### Task instructions
If a line in the records below contains "options", copy that line.

(Stored data entries)

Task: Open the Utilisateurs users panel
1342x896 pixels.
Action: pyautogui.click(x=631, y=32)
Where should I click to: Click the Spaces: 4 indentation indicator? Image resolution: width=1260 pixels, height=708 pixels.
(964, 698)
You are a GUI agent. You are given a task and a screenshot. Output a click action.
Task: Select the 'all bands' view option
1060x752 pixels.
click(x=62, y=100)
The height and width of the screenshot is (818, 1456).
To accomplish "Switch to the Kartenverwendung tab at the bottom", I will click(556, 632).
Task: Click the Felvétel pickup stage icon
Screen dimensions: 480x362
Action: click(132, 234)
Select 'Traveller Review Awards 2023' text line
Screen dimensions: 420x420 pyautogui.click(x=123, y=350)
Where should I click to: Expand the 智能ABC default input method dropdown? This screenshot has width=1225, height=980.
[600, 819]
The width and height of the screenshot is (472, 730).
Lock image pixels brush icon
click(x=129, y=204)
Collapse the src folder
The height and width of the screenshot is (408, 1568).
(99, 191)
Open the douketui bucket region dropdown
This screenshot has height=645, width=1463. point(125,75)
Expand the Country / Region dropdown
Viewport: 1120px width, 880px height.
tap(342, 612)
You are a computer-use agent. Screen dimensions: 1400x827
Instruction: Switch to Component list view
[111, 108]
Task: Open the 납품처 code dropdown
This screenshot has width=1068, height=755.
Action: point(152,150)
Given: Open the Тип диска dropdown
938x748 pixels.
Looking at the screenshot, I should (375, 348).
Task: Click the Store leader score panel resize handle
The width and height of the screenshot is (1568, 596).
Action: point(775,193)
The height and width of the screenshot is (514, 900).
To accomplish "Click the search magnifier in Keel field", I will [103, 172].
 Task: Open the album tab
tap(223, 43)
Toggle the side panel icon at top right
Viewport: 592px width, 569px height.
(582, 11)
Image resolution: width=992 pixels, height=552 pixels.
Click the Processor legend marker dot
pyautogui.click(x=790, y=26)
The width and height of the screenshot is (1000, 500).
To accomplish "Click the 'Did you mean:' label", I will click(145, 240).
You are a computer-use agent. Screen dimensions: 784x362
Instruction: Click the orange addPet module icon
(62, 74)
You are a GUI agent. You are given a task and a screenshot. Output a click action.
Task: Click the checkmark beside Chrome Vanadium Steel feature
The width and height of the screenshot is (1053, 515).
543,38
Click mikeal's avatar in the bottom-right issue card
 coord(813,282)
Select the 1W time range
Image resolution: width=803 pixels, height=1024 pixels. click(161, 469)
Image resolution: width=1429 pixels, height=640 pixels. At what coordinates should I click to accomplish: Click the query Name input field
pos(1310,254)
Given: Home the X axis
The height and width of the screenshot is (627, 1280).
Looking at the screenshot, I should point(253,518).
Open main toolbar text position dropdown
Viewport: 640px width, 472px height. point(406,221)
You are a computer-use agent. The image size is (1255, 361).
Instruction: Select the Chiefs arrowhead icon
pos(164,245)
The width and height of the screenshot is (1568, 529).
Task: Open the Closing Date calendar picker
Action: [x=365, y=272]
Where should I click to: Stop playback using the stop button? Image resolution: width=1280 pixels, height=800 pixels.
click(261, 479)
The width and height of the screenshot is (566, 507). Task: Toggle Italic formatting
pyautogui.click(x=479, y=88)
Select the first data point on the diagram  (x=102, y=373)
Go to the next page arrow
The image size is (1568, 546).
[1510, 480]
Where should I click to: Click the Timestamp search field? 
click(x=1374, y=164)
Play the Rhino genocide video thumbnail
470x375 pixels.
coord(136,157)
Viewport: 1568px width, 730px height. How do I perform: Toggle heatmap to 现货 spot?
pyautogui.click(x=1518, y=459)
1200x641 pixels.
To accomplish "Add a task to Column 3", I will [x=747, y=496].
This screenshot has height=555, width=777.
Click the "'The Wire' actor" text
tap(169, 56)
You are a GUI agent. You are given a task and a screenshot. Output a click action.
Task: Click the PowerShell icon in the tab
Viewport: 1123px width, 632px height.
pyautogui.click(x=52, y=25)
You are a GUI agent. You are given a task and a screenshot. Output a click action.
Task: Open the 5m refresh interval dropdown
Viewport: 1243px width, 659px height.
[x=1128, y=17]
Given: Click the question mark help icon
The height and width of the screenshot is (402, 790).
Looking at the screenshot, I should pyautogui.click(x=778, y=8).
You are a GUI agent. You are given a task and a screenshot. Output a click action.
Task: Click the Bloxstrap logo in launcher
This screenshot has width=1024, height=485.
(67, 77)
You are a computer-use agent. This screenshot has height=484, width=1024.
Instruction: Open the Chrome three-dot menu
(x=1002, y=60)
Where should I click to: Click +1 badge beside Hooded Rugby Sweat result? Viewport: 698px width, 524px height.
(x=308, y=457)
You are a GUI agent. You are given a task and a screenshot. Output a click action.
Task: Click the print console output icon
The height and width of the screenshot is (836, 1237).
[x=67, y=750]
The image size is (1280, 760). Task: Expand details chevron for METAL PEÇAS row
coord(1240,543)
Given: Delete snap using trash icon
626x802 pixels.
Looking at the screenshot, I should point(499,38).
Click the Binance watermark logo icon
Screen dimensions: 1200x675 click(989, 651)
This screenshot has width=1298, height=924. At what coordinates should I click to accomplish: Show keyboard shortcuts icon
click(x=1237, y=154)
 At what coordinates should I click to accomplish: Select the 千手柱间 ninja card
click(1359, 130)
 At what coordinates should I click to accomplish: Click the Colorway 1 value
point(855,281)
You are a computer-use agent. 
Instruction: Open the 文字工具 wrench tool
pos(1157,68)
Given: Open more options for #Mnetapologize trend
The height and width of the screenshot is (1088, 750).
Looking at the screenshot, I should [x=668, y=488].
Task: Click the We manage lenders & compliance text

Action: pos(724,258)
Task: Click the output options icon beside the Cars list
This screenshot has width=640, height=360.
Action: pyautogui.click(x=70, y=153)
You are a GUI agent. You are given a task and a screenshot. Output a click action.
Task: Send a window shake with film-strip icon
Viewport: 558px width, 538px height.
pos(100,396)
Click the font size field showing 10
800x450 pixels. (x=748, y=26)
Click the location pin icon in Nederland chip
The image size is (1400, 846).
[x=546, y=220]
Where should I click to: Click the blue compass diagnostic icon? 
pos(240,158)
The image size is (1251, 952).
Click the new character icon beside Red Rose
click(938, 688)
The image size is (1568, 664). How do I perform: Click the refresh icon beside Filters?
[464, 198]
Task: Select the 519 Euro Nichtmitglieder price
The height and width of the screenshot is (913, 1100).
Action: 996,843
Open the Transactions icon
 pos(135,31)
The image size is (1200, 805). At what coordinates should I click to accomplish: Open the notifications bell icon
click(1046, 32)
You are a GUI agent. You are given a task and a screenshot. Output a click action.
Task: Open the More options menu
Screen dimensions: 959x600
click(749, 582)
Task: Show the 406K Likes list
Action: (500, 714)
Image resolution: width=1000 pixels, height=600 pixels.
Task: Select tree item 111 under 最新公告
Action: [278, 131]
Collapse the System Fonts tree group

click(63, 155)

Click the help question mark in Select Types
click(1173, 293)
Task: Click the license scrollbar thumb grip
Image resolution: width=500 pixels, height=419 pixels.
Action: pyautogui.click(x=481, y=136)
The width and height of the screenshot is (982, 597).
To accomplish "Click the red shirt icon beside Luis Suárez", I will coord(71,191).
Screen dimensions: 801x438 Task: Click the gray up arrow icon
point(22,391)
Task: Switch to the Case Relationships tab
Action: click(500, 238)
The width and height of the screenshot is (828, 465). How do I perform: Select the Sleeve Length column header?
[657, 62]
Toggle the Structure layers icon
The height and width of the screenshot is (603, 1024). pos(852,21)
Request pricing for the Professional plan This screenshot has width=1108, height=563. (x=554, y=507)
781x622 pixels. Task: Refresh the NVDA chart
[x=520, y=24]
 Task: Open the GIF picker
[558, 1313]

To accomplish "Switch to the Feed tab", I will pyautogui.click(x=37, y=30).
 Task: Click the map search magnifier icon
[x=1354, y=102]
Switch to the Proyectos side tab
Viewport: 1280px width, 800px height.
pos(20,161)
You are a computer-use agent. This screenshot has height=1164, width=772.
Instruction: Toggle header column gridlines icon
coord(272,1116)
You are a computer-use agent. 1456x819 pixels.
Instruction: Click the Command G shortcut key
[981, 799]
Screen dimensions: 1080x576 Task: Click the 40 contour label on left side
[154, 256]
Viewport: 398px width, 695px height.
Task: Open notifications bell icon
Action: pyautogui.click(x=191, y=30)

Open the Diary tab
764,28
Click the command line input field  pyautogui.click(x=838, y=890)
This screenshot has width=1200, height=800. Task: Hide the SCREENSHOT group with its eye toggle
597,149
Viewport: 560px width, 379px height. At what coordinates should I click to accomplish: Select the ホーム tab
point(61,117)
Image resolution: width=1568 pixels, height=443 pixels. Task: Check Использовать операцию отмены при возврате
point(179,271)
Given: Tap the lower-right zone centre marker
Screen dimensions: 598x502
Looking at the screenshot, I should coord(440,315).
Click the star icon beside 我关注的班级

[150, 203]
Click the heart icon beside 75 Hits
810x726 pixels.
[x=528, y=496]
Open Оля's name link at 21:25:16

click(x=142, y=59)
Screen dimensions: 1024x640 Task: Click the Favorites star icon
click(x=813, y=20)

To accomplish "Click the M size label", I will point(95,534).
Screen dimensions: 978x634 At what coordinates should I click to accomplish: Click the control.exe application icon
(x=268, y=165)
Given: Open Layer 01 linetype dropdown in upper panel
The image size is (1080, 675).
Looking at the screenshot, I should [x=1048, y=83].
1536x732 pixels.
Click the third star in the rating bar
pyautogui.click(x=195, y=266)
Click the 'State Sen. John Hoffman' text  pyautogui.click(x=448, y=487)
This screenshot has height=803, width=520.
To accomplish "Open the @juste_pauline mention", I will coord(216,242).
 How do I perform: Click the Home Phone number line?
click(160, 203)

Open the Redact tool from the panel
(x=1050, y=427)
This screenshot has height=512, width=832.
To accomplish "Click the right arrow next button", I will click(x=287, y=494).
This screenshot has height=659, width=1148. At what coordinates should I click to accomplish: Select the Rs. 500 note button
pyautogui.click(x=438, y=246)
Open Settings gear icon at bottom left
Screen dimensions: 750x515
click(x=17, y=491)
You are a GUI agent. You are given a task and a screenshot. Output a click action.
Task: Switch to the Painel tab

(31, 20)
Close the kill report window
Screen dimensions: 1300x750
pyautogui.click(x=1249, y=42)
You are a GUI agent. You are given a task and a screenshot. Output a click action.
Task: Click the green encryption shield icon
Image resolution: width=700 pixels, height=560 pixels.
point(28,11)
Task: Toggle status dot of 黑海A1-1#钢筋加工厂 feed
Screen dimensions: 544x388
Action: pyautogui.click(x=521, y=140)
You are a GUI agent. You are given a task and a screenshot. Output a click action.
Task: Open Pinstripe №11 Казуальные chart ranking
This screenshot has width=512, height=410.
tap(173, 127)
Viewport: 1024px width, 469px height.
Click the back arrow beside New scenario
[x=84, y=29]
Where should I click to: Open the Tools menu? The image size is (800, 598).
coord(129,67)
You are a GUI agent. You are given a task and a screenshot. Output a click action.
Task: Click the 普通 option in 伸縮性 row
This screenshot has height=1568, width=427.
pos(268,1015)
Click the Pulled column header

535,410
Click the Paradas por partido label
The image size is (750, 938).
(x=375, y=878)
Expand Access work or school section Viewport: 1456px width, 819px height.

### Your solution
Given: Open more options for #Mnetapologize trend
Task: Click the output options icon beside the Cars list
Task: Open the More options menu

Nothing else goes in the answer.